╭─ Extracted data

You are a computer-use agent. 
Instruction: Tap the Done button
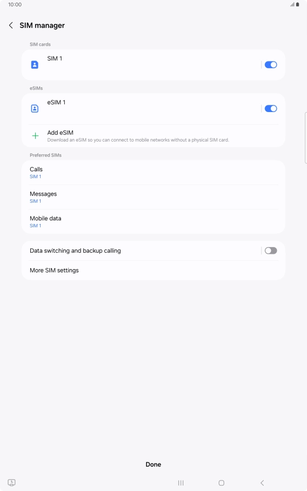154,465
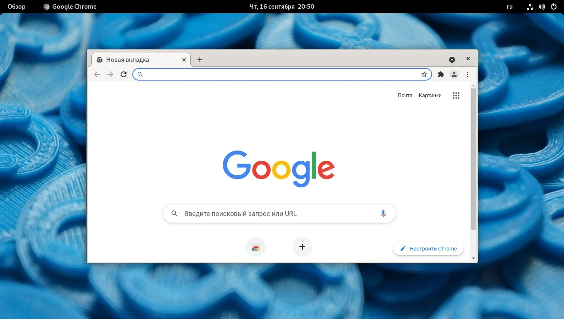
Task: Click the Настроить Chrome button
Action: (x=428, y=248)
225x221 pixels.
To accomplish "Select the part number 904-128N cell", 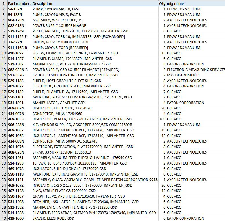I will pyautogui.click(x=16, y=20).
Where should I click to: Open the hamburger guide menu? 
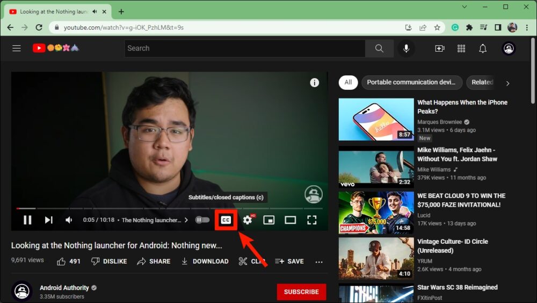pos(17,48)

╰─

Written instruction = Rewrite the records above from the line with "Where should I" up to and including the final line of the records, keeping the requests as they are. Scale every coordinate in the answers by 0.75, round each to a whole number with halves going up, and leave the pictures out.

Exercise response =
Where should I click to: Open the hamburger guide menu? 
pos(13,36)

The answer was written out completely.